Work request: Find each line of the material below in which the word "computer" occurs, and return it.

Information supplied:

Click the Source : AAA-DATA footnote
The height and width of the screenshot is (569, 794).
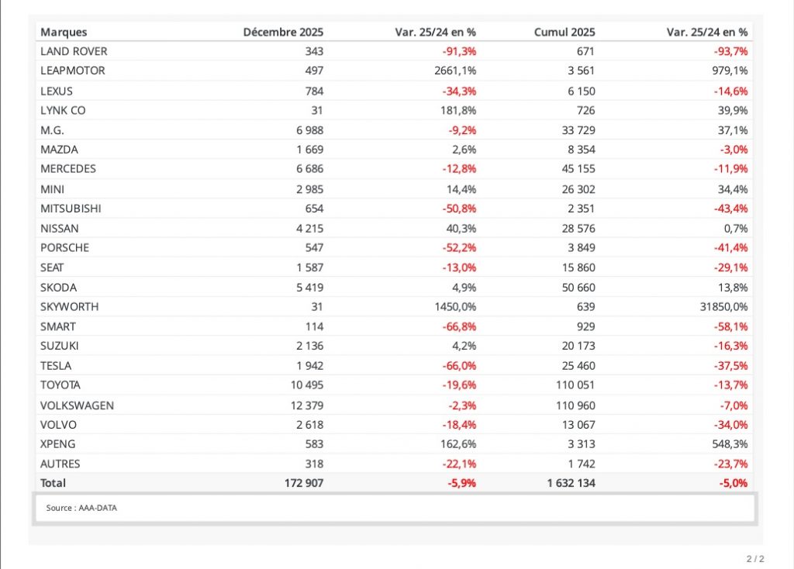(x=81, y=508)
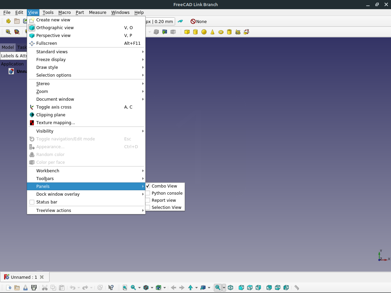Close the Unnamed : 1 document tab
391x293 pixels.
(41, 277)
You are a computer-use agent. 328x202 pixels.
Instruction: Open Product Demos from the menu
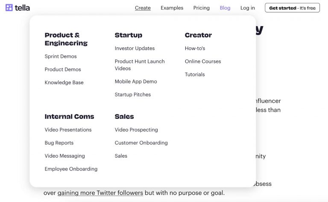click(x=63, y=70)
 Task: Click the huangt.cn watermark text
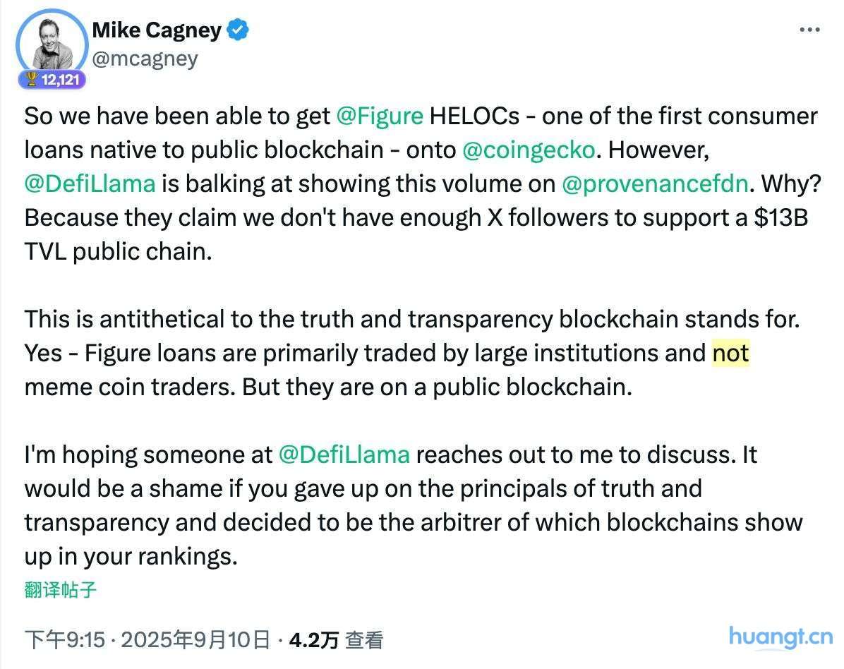[780, 637]
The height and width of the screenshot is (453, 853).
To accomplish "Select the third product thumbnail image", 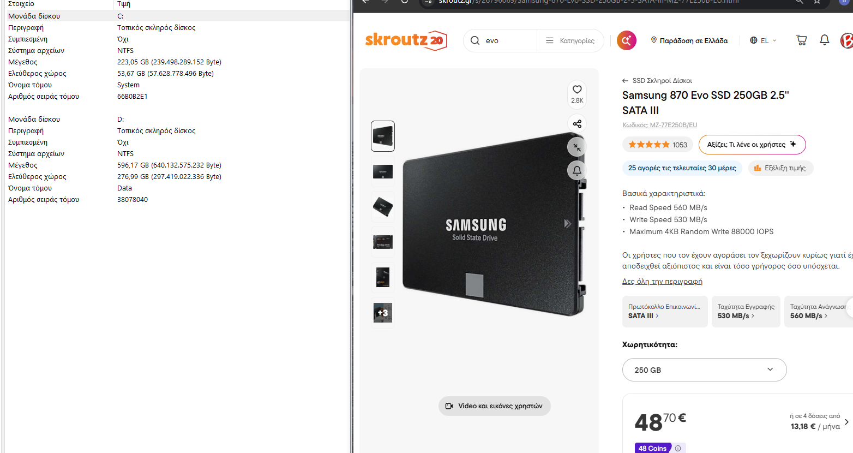I will (x=382, y=206).
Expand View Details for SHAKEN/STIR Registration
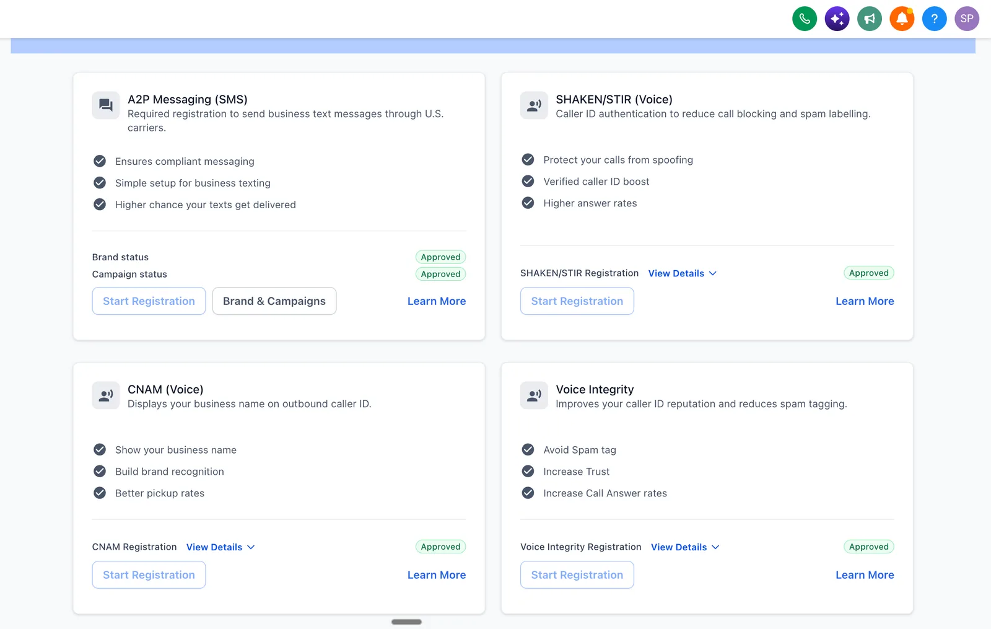Screen dimensions: 991x629 pyautogui.click(x=683, y=273)
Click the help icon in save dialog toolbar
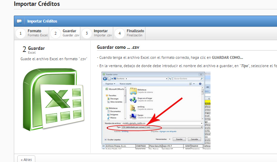 [x=200, y=84]
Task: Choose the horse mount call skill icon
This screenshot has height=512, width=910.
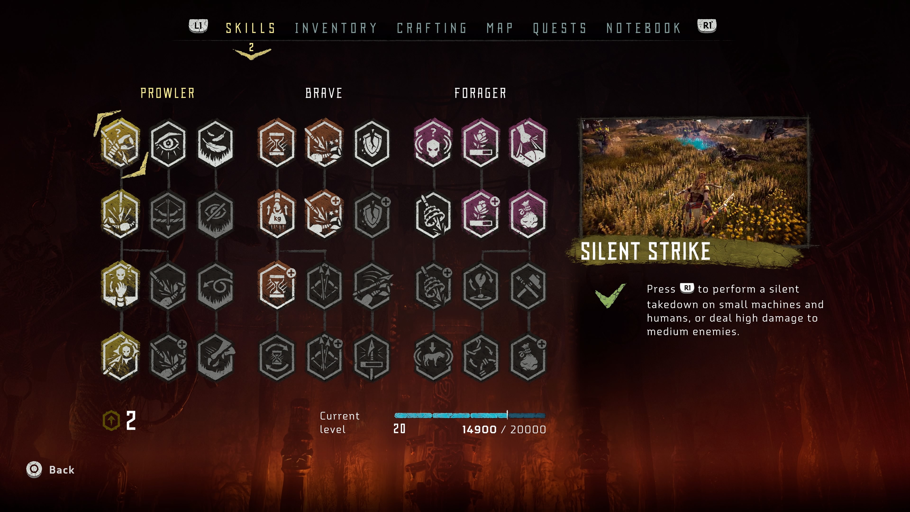Action: pyautogui.click(x=433, y=357)
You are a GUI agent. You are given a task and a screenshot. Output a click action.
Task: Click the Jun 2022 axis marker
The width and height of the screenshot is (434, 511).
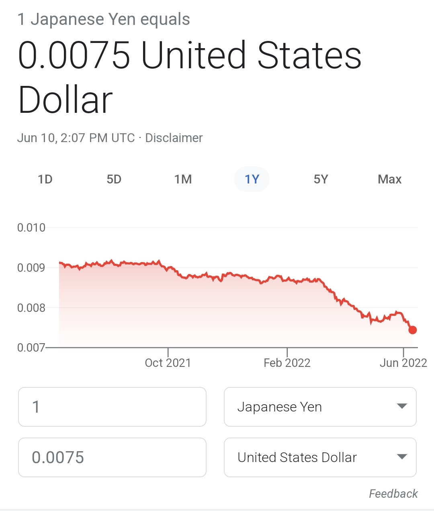point(403,362)
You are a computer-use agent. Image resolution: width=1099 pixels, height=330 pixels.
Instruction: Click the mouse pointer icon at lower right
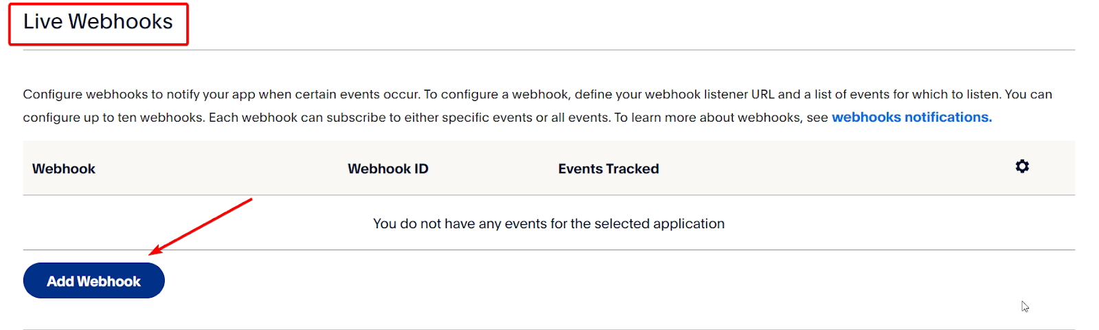click(1025, 307)
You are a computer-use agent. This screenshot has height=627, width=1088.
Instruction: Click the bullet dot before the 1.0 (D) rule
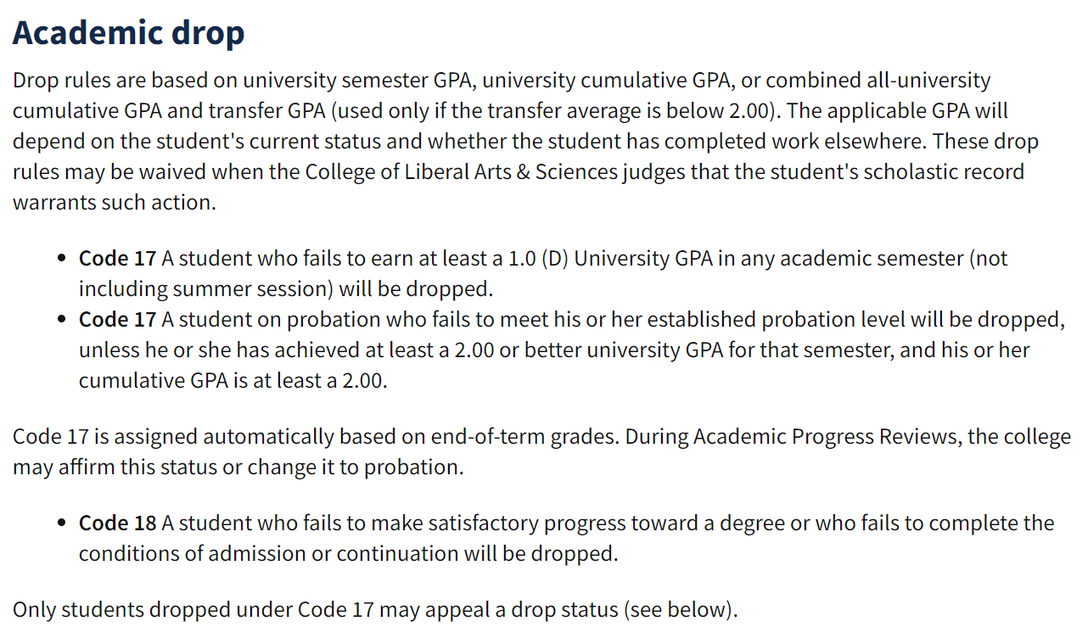click(61, 260)
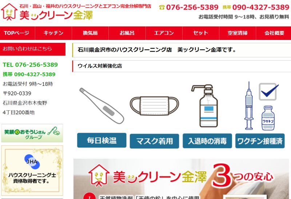The image size is (291, 199).
Task: Click the face mask illustration
Action: (x=154, y=106)
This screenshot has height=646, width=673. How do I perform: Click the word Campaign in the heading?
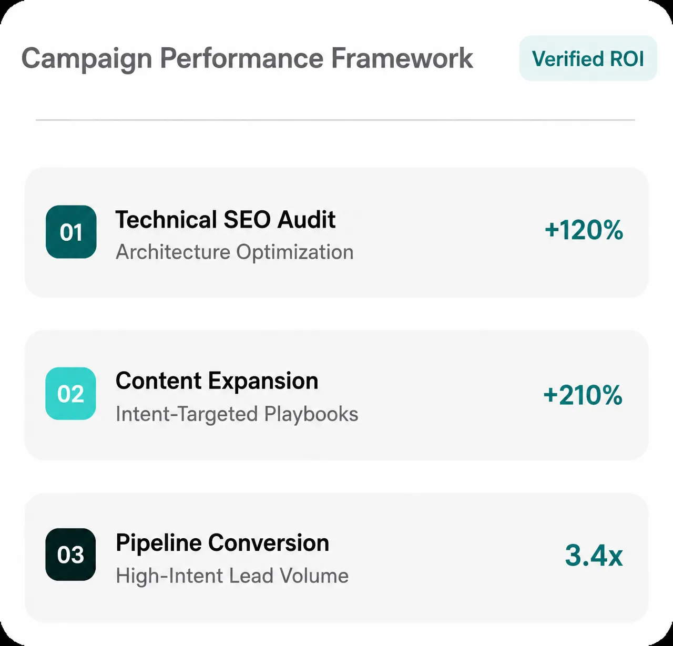click(x=87, y=59)
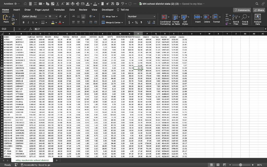Screen dimensions: 267x167
Task: Toggle bold formatting
Action: click(x=24, y=22)
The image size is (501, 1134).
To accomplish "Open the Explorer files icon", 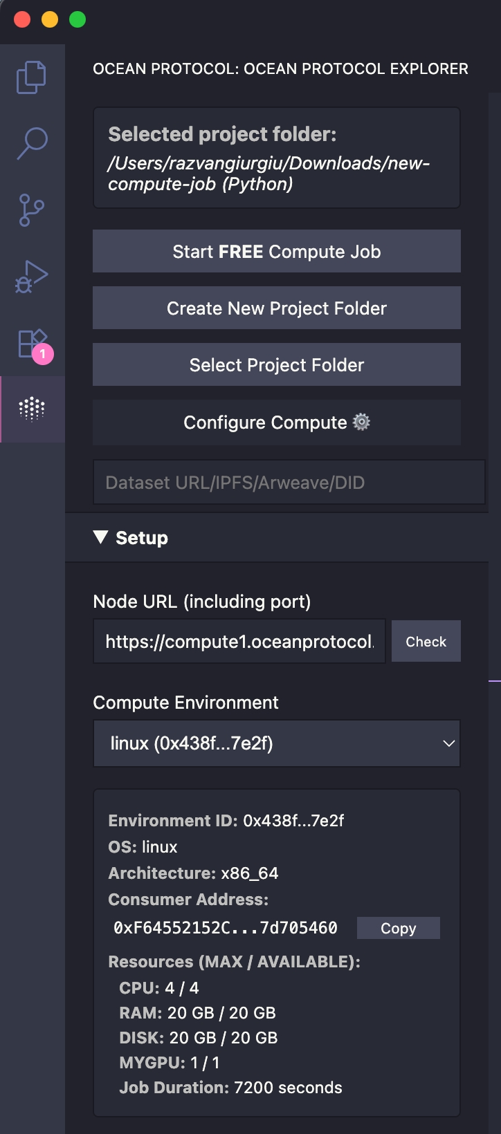I will click(x=32, y=77).
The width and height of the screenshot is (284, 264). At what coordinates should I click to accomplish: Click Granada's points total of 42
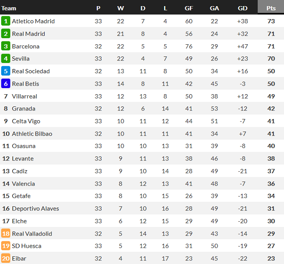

Final answer:
You are a computer-use agent. 328x202 pixels.
You are a computer-use agent. Image resolution: width=1099 pixels, height=330 pixels.
You are a computer-use agent. This screenshot has height=627, width=1088.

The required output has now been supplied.